Once on therapy, how is the disease monitored and how do you know if the treatment is working?

Dr. Pemmaraju:         

So, it differs from each disease, but let’s take polycythemia vera for a good example. So, let’s suppose you have polycythemia vera. I think there’s three markers here that you can check. One is the blood counts, right?

So, you want to make sure that the blood counts are controlled. New England Journal, five or six years ago now, our Italian colleagues published a very seminal paper which shows that the goal of therapy should be that the hematocrit should be below 45. So, that’s actually a very nice number to have. So, not just waiting for symptoms of the disease but keep the number low. And if you do that, that correlates with decreased cardiac events, thromboembolic events.

Number two, I think that, besides the blood count, the spleen. The spleen and liver size also is a nice surrogate for how the disease is doing. So, if that’s enlarging or getting out of control, that may be time to stop what you’re doing, reassess.
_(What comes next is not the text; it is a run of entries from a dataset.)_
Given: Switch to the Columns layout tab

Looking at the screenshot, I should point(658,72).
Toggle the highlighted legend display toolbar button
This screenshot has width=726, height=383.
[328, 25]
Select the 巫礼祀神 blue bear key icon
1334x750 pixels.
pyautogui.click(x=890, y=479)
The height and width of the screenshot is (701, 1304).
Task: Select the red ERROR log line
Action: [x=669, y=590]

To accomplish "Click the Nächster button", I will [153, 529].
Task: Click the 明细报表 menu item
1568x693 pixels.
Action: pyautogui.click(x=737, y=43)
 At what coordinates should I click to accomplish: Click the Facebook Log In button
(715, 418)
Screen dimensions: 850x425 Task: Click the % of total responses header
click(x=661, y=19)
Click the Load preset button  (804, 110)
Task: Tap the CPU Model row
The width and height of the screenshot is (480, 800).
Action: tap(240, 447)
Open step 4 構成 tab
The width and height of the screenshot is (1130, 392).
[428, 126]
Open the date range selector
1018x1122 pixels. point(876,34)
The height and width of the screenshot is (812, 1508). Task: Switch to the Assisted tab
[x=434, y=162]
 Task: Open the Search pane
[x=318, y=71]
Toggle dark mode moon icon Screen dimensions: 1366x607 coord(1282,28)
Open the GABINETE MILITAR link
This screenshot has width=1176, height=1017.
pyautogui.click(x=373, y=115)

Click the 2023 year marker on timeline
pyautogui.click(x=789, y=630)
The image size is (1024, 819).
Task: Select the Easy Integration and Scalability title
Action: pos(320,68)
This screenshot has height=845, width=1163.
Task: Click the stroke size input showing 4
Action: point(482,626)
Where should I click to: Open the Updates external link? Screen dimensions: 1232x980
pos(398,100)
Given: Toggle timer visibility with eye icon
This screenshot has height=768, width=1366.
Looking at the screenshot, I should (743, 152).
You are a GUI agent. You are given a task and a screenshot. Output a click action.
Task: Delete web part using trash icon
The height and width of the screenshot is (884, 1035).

The disease may be progressing to myelofibrosis, for example.

And then I think, lastly, the absence of stuff actually helps, too. So, the absence of major bleeding, the absence of blood clots, the absence of transformation to MF. I think if the quality of life is good, you’re decreasing blood clots and bleeding, you’re not going to a more advanced disease state, these are all wins for us with P vera.

Katherine Banwell:    

You touched on this briefly, but I’m wondering when a patient should consider changing treatments.

Dr. Pemmaraju:      

Yeah, changing treatments is more art than science, I would say. So, it does – that’s one of those that is kind of specific from patient to patient. In general, what we just talked about gives you that guidance. So, in polycythemia vera, since we brought that up earlier, uncontrolled blood counts despite maximum medication intervention, the phlebotomy requirement being untoward and impossible to keep up with, the spleen size growing out of control, the quality of life being impossible – these are some aspects to look into changing therapy and/or clinical trial.

But remember, it’s not a one-size-fits-all, right? So, some patients, the counts – some of these things may or may not actually play out. So, it has to be more of a gestalt, more of a total picture there.